Neurofibromatosis type 1 (NF1) is a hereditary disease with variable clinical manifestations. This study was performed in a Chinese three-generation family containing two members with NF1. Two novel mutations, c.853_854insTC and c.1975_1976delinsTA, were identified in the same allele in both patients by direct sequencing. By reverse transcription polymerase chain reaction, we found that the NF1 transcript contained the first mutation instead of the second mutation, suggesting a pathological role of c.853_854insTC mutation. Case reports of patients with two NF1 mutations in the same allele have not been reported. Our findings expand the known spectrum of NF1 mutations and the ongoing recognition of different mutations may give insight into the mysterious NF1 pathogenesis.
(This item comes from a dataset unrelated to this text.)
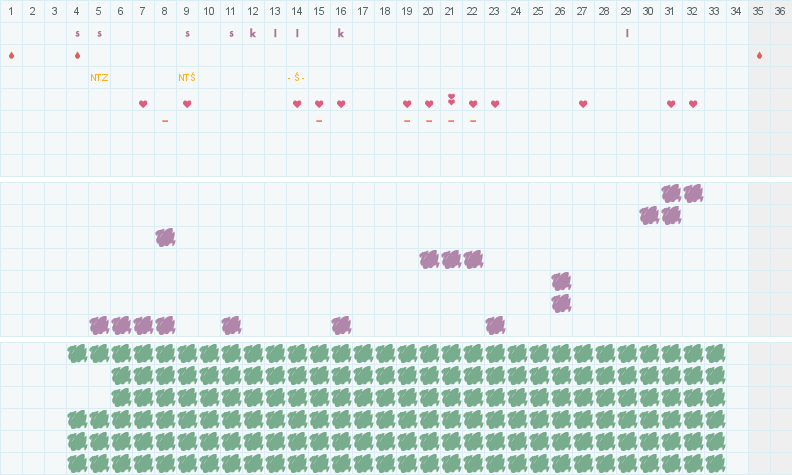Image resolution: width=792 pixels, height=475 pixels.
Task: Select the letter s on day 11
Action: [x=231, y=34]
机译:1型神经纤维瘤病(NF1)是一种具有多种临床表现的遗传性疾病。这项研究是在一个由两个成员组成的NF1的中国三代家庭中进行的。通过直接测序在两名患者的同一等位基因中鉴定出两个新突变,即c.853_854insTC和c.1975_1976delinsTA。通过逆转录聚合酶链反应,我们发现NF1转录本包含第一个突变而不是第二个突变,表明c.853_854insTC突变的病理作用。尚未报告在同一等位基因中具有两个NF1突变的患者的病例报告。我们的发现扩大了已知的NF1突变谱,对不同突变的不断识别可能会深入了解神秘的NF1发病机理。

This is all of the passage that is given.